--- The problem ---
Produce exactly the lines from the one holding "Caribbean Weather (1099, 496)" through the last line of the data below, with every picture left out.

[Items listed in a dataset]
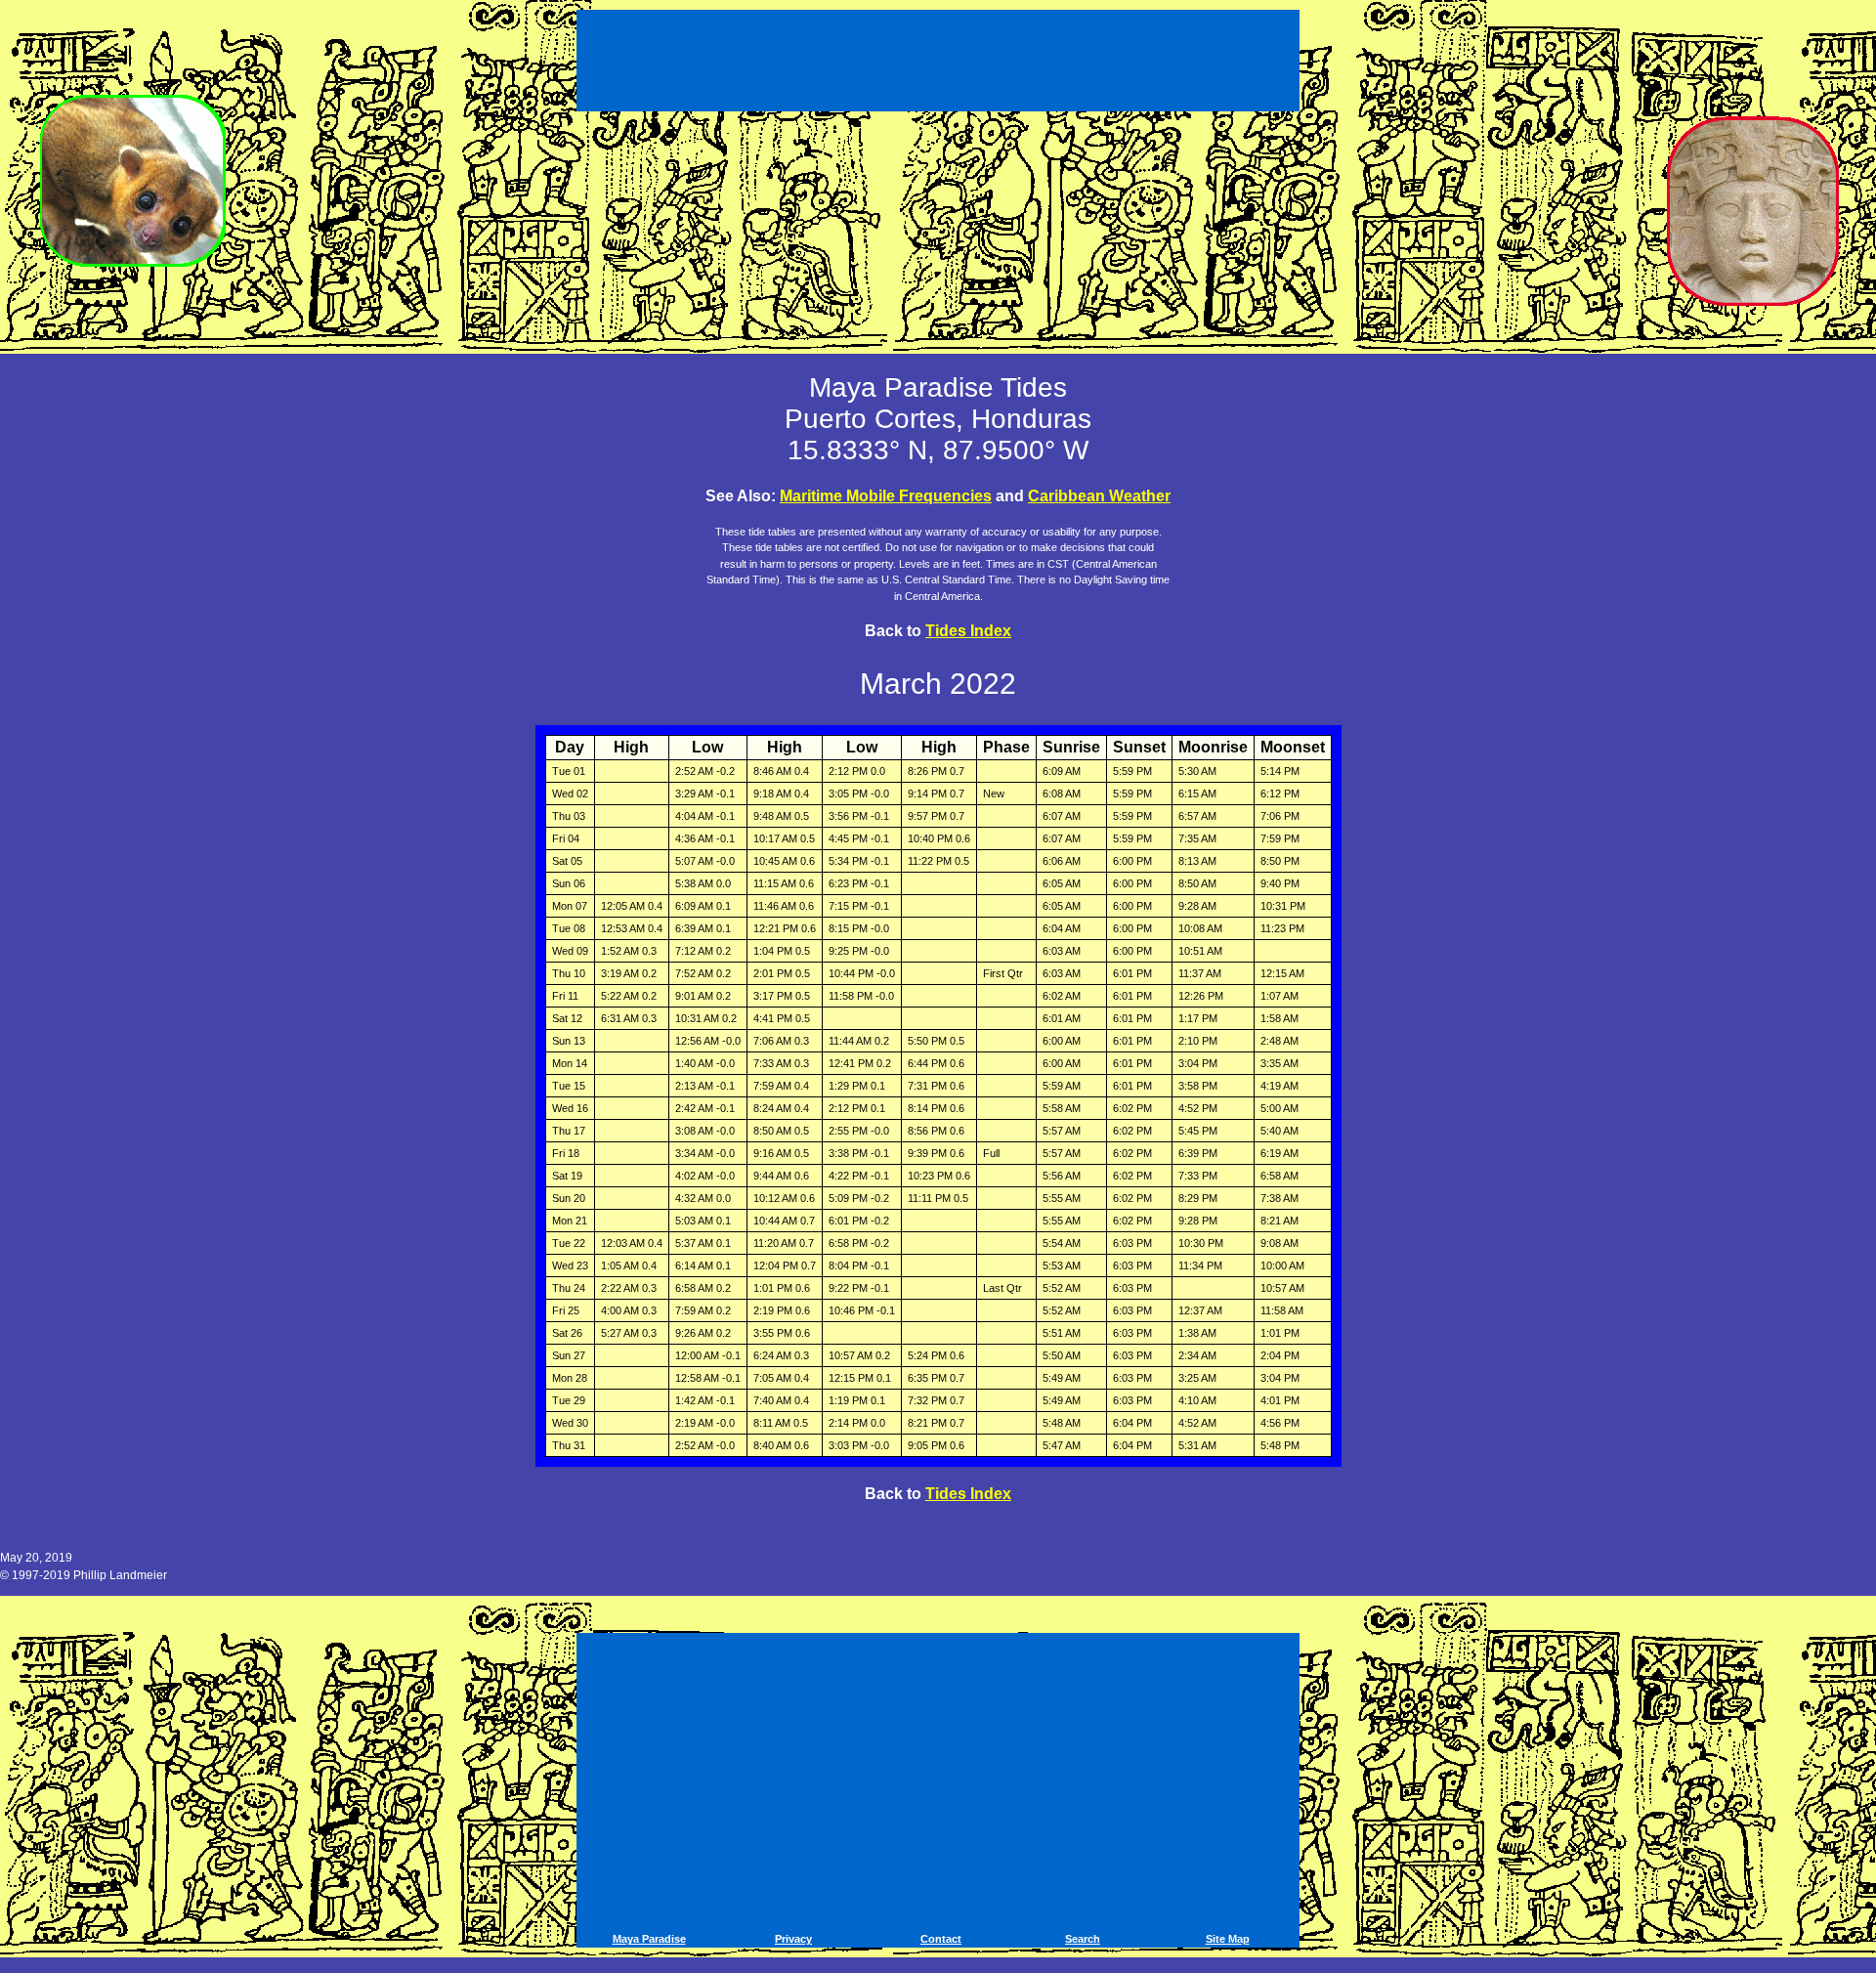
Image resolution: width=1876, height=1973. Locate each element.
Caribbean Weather (1099, 496)
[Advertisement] (941, 57)
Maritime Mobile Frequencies (886, 496)
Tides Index (968, 630)
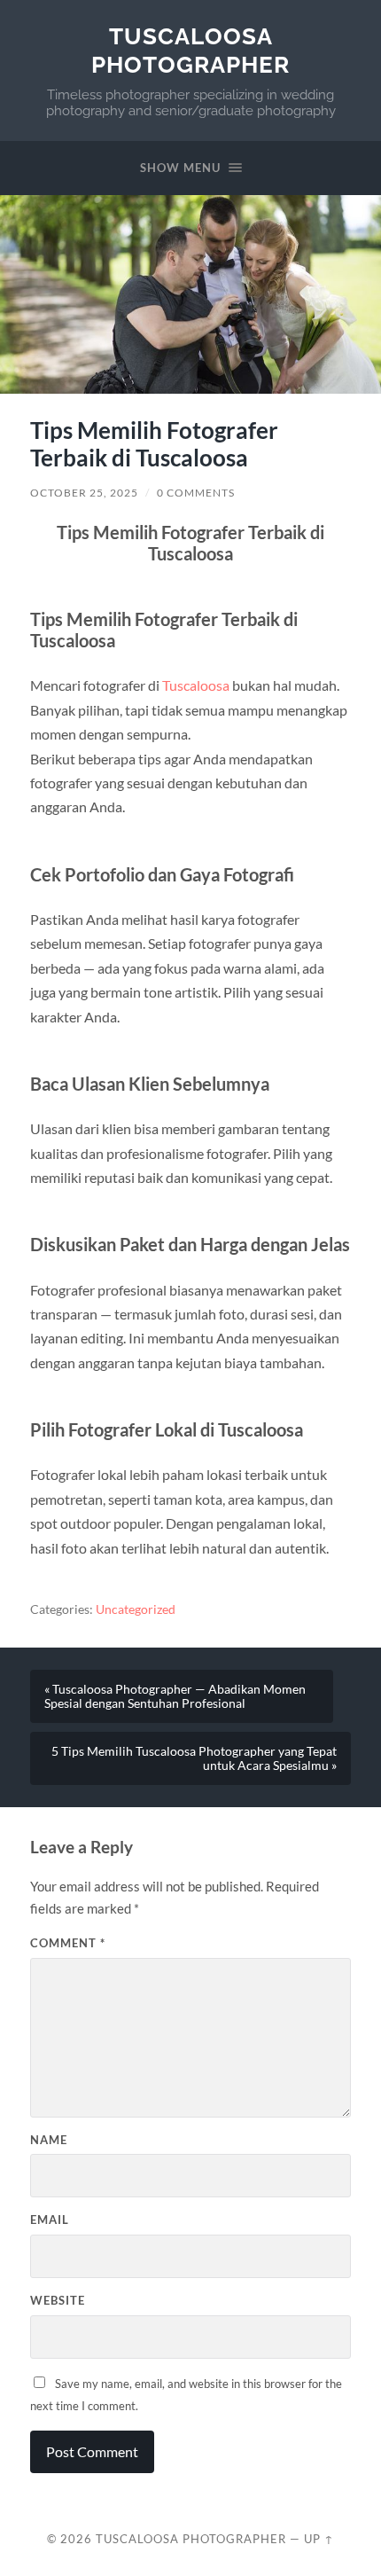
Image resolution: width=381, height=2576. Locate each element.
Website (57, 2300)
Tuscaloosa (195, 685)
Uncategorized (135, 1609)
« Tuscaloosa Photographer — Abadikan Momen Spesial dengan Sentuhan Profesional (175, 1696)
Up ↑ (319, 2539)
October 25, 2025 (84, 492)
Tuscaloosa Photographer (190, 50)
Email (49, 2219)
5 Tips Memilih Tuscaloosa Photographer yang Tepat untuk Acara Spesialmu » (194, 1758)
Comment (67, 1943)
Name (48, 2140)
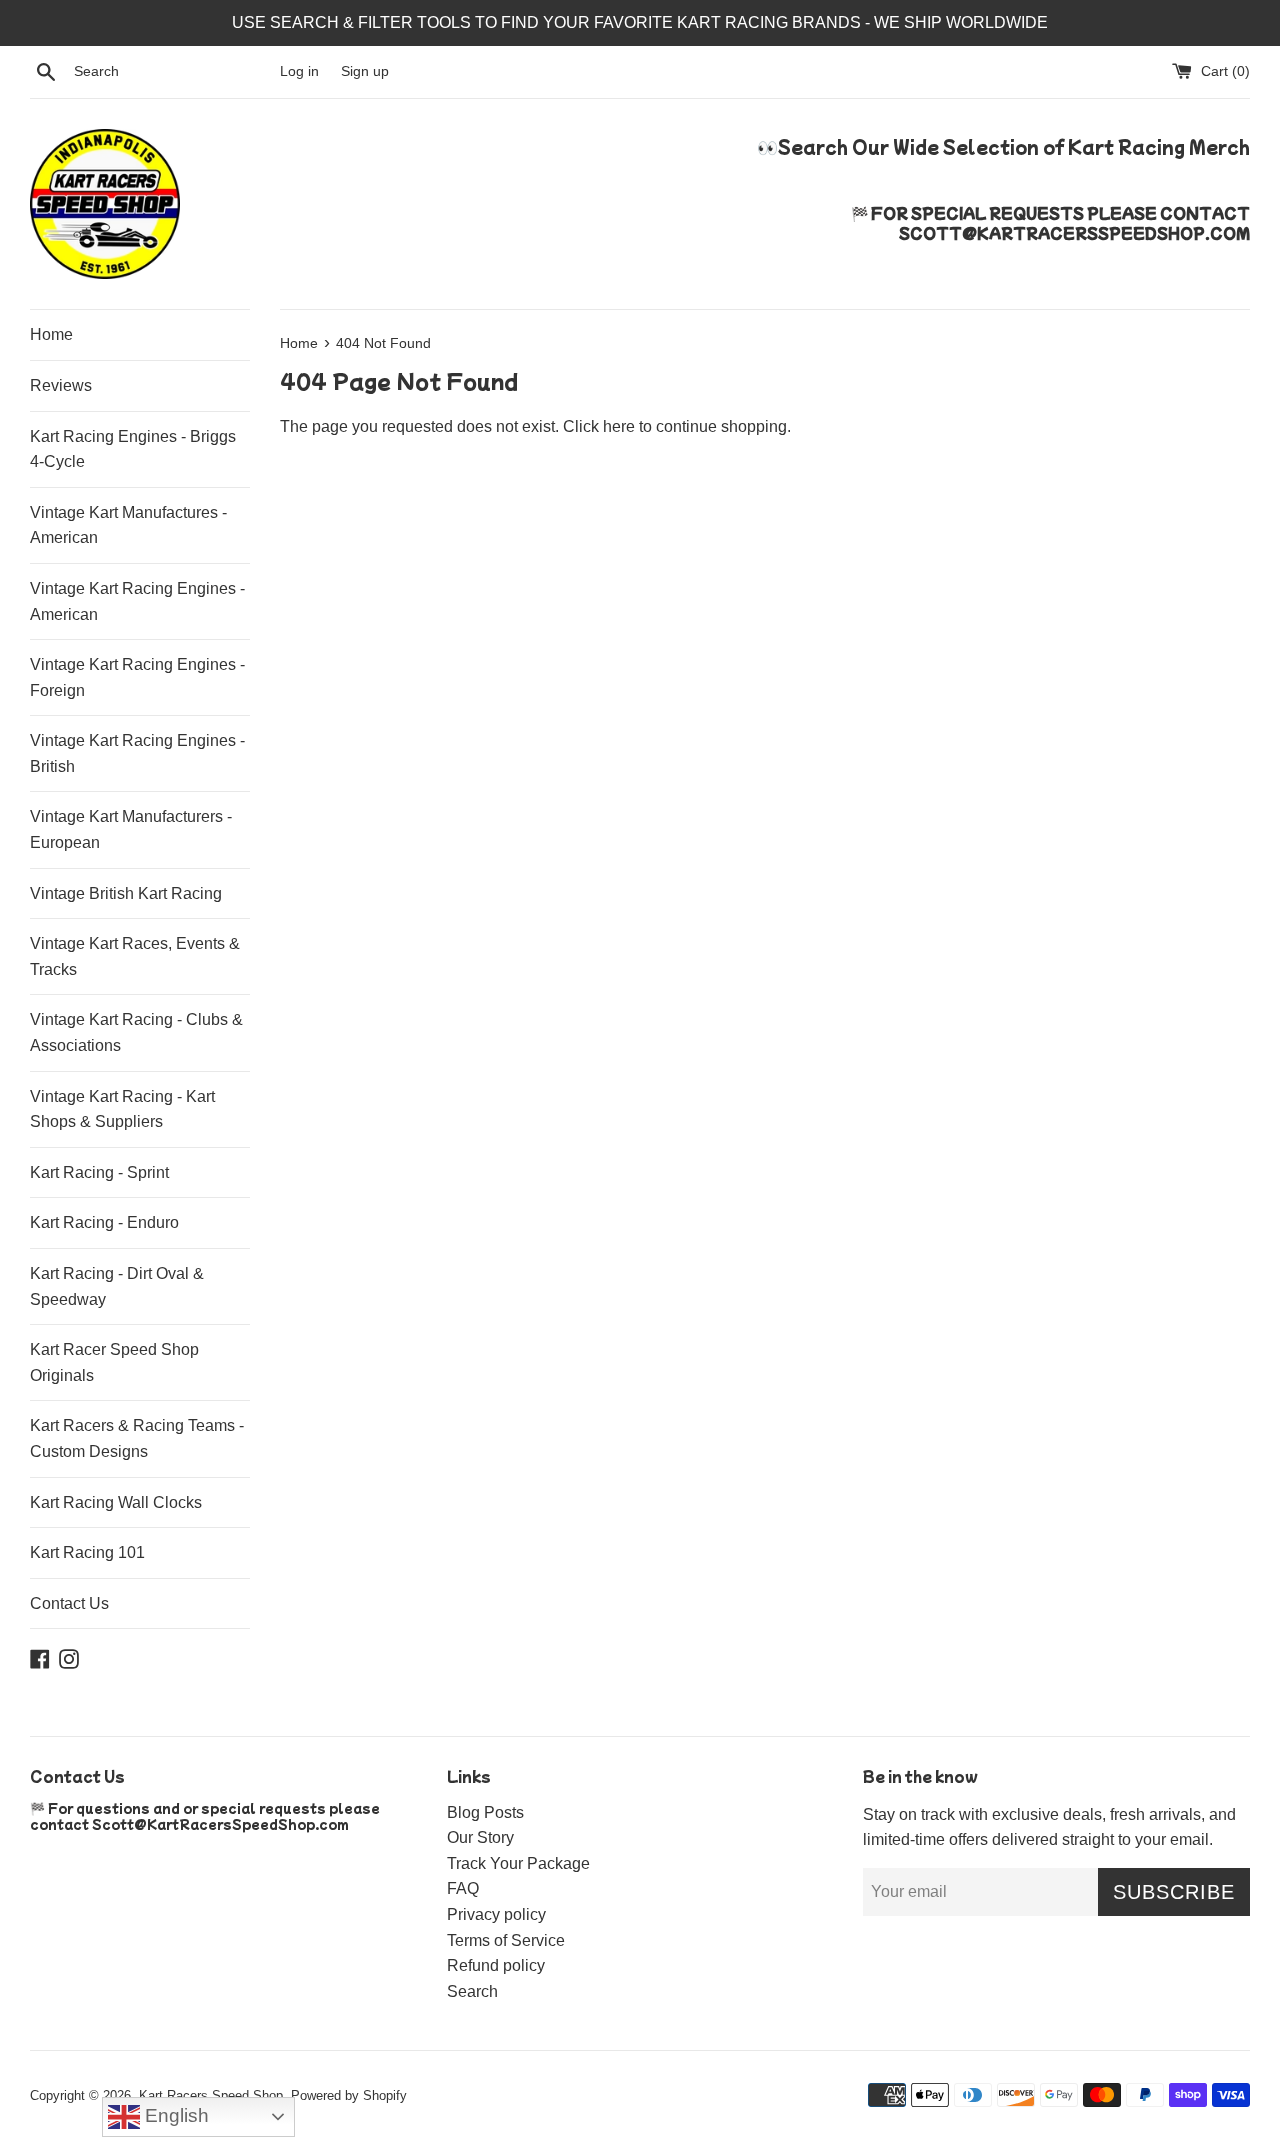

--- Solution for this task ---
Caribbean Weather (1099, 496)
[Advertisement] (941, 57)
Maritime Mobile Frequencies (886, 496)
Tides Index (968, 630)
Image resolution: width=381, height=2576. Locate each element.
Website (57, 2300)
Tuscaloosa (195, 685)
Uncategorized (135, 1609)
« Tuscaloosa Photographer — Abadikan Momen Spesial dengan Sentuhan Profesional (175, 1696)
Up ↑ (319, 2539)
October 25, 2025 (84, 492)
Tuscaloosa Photographer (190, 50)
Email (49, 2219)
5 Tips Memilih Tuscaloosa Photographer yang Tepat untuk Acara Spesialmu » (194, 1758)
Comment (67, 1943)
Name (48, 2140)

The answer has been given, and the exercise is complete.